Task material:
[Start of section]
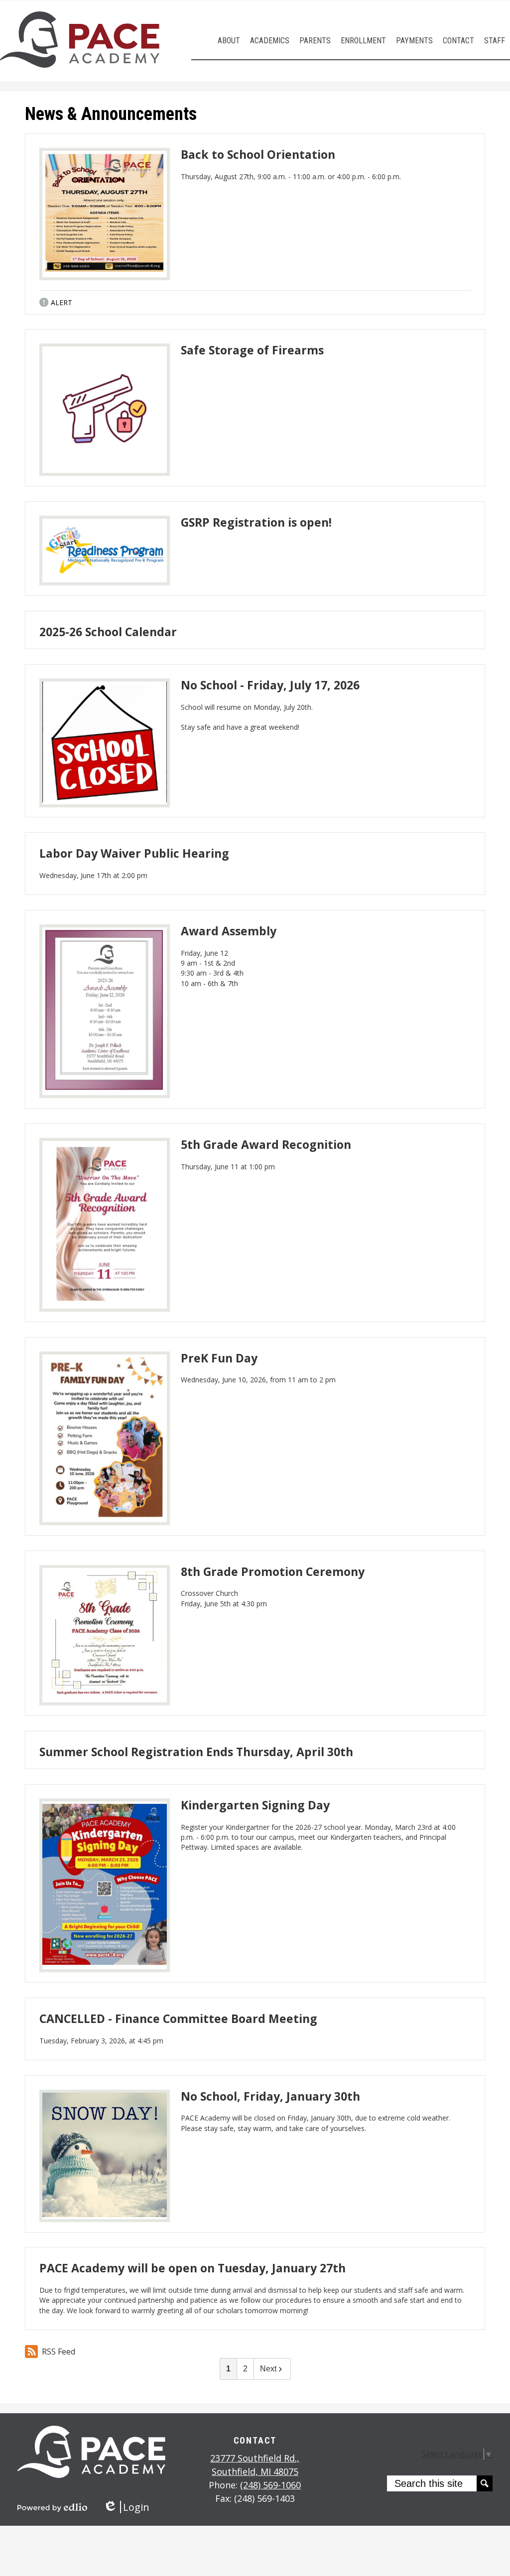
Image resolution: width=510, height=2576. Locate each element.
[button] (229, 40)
[End of section]
[Start of section]
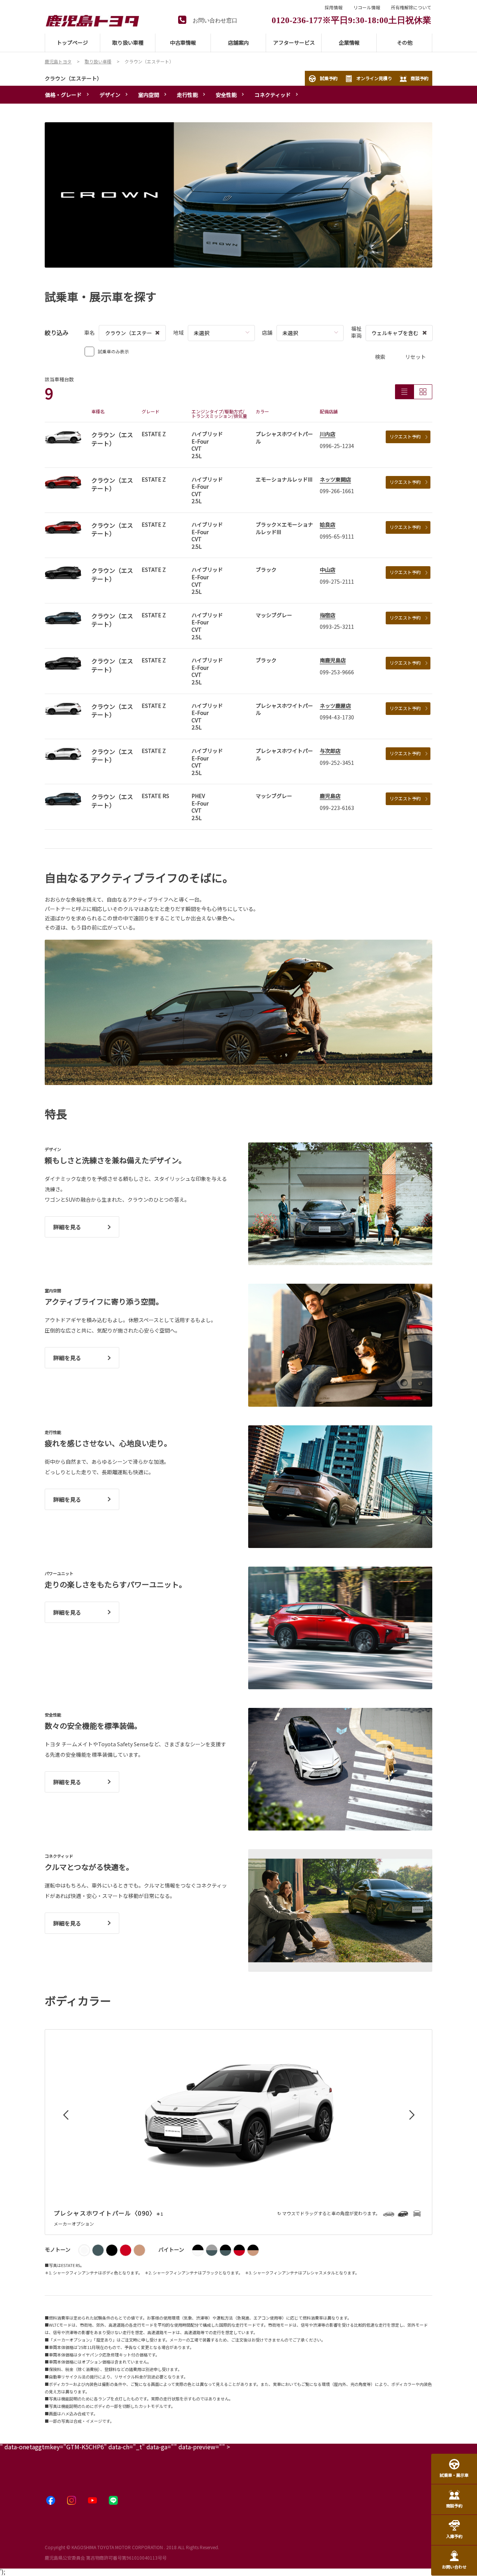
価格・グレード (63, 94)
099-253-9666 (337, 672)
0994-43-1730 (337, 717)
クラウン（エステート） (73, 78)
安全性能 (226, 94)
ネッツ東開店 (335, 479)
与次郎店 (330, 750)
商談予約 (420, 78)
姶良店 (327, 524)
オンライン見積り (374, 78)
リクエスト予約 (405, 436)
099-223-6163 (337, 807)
[End of section]
Problem to solve:
Given the records above, reproduce precisely and only the lines between the line holding "Image resolution: width=510, height=2576." and the line holding "[button] (229, 40)", inclusive.

Answer area:
Image resolution: width=510, height=2576. Locate each element.
[button] (229, 40)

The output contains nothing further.